Ecolo et PTB demandaient sa tête

Ces dernières heures, cette issue semblait inéluctable, tant la pression s'accentuait. Il y a d'abord eu Ecolo, dont les 2 administrateurs au sein du CA d'Enodia, Muriel Gerkens et Julien Vandeburie, ont annoncé qu'ils demanderaient le remplacement de Muriel Targnion à la présidence. Le PTB en a ensuite remis une couche, exigeant sa démission "avec effet immédiat" puisque "ses positions démontrent qu'elle soutient complètement la stratégie de la mafia Nethys".

Pas de conflit d'intérêts

Muriel Targnion avait par ailleurs assuré sur les ondes de Bel RTL au matin "avoir l'intime conviction" que les ventes de filiales de Nethys (Voo, Elicio et Win) ont été réalisées "à la bonne valeur", sans qu'il y ait eu conflit d'intérêts. "Le ministre (des Pouvoirs locaux, Pierre-Yves Dermagne) a annulé l'acte administratif pris par le conseil d'administration de Nethys mais les ventes sont bien réalisées et si on veut les annuler, on devra aller en justice et on aura un chaos judiciaire", avait-elle ajouté.

Coup de grâce du PS

Mais c'est le PS, son propre parti, qui a donné le coup de grâce en milieu d'après-midi. "Il serait élégant que Muriel Targnion quitte le conseil d'administration d'Enodia", a ainsi fait savoir le boulevard de l'Empereur, scellant le sort de la bourgmestre de Verviers.

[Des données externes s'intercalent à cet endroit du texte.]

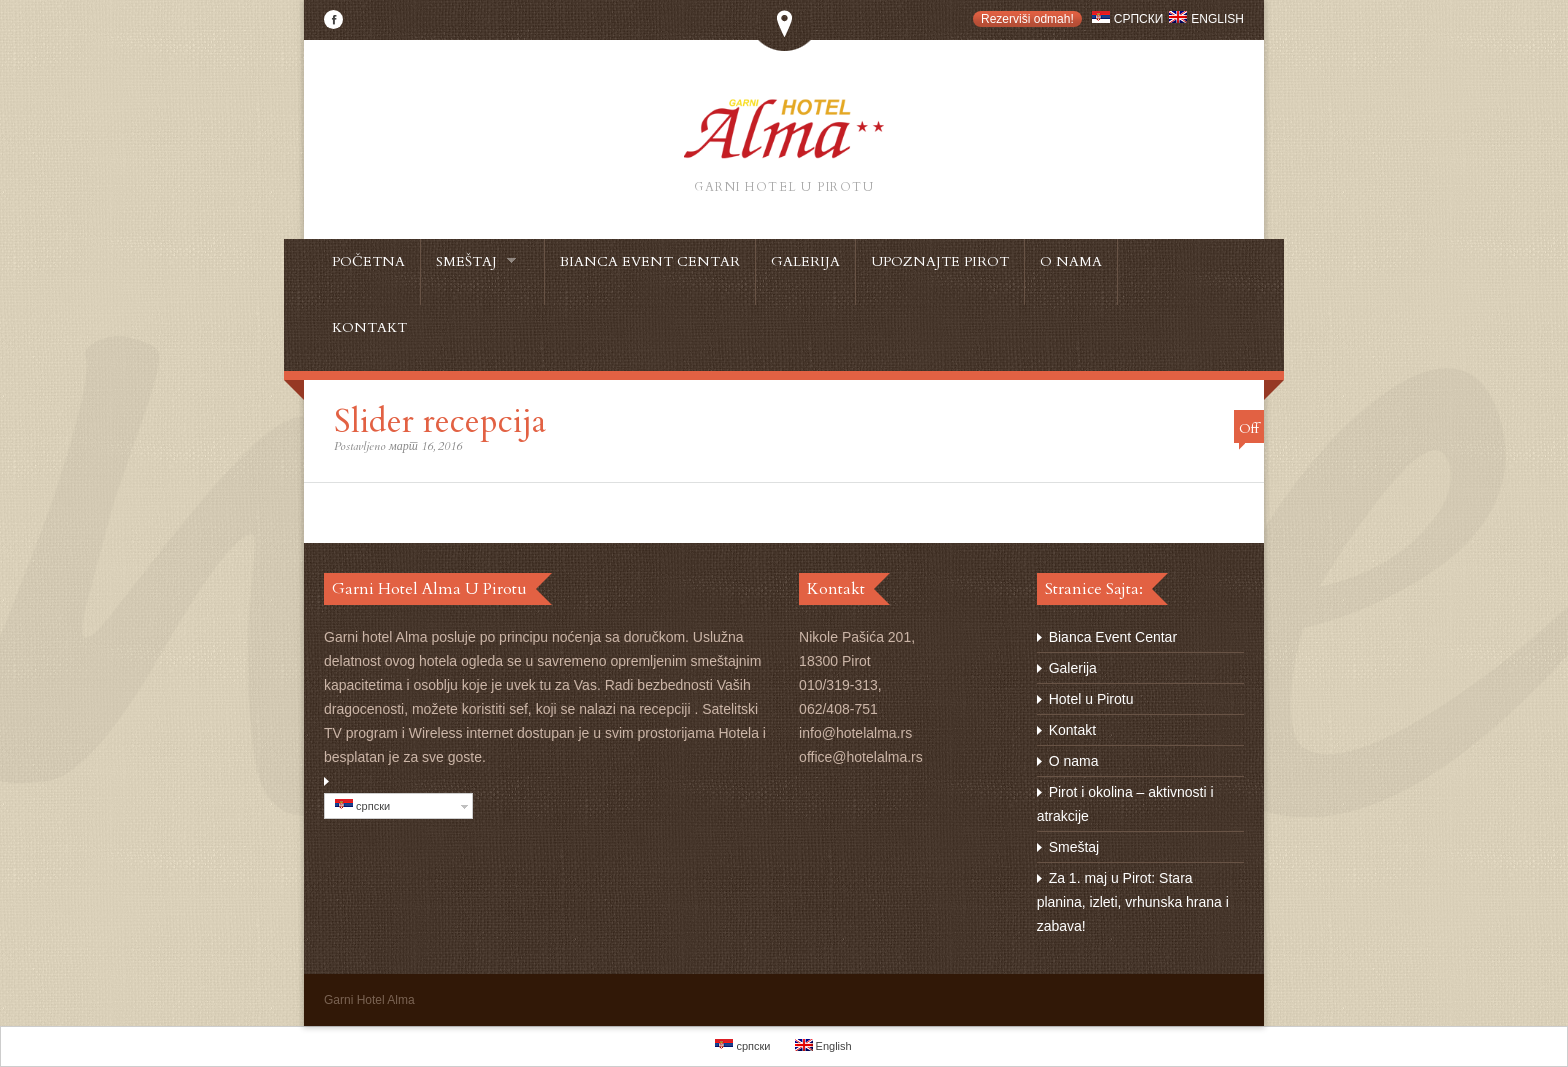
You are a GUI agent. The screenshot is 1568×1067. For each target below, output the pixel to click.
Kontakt (1072, 730)
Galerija (1073, 668)
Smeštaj (1074, 847)
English (1206, 19)
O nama (1074, 761)
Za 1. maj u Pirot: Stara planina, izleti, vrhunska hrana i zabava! (1133, 902)
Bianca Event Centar (1113, 637)
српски (1128, 19)
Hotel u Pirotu (1091, 699)
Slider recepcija (440, 421)
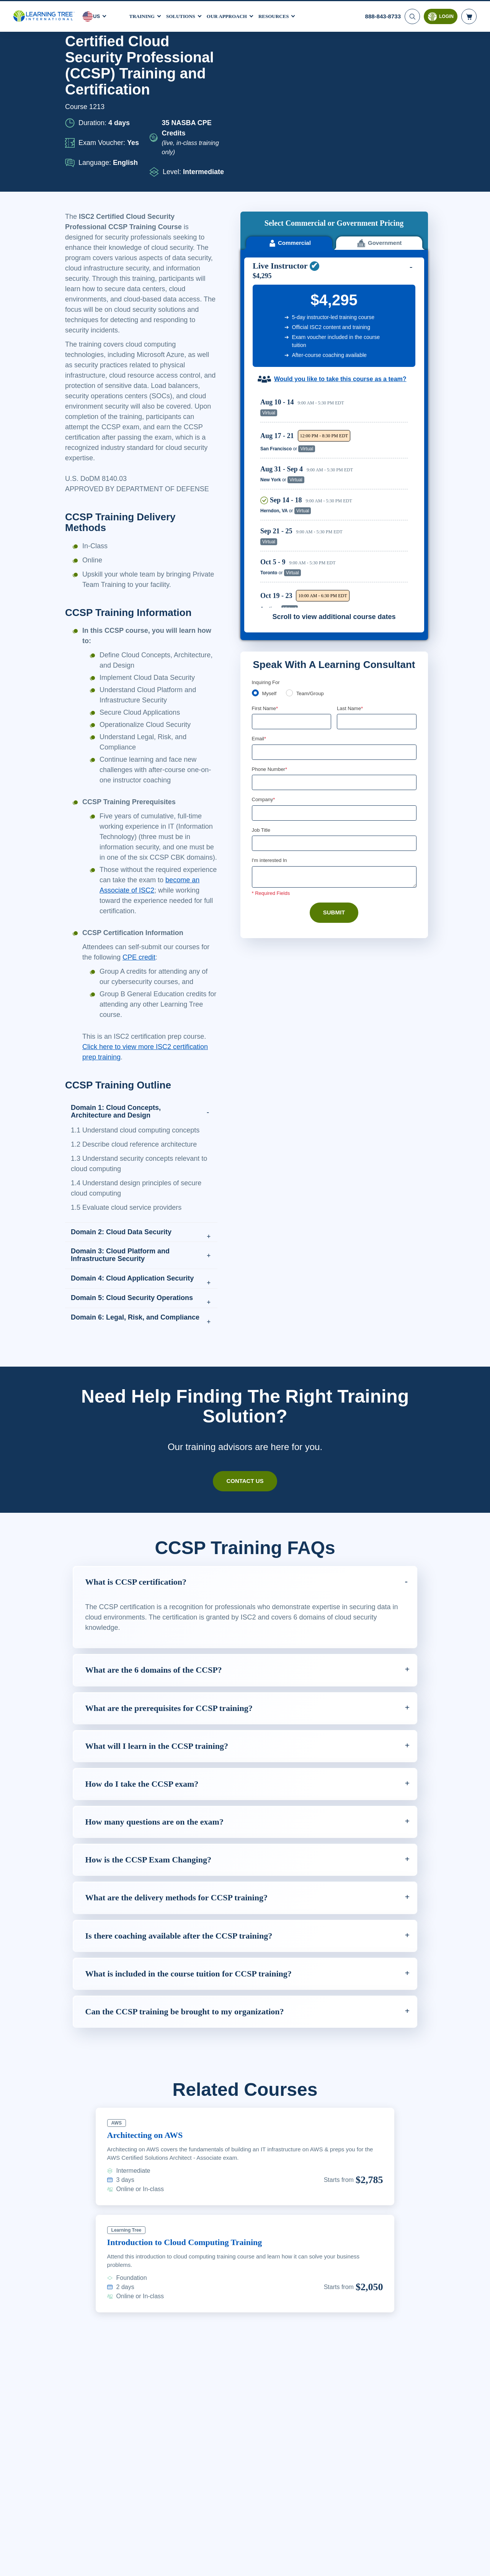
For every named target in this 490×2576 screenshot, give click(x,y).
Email (259, 576)
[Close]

Cette dernière était arrivée à la tête d'Enodia, l'ex-Publifin, peu après les élections communales d'octobre 2018. Proche de Stéphane Moreau, elle a défendu jusqu'au bout les décisions du conseil d'administration et du management de Nethys, estimant notamment qu'aucune faute grave n'a été commise dans le cadre de la vente des 3 filiales de l'entreprise (Voo, Elicio et Win).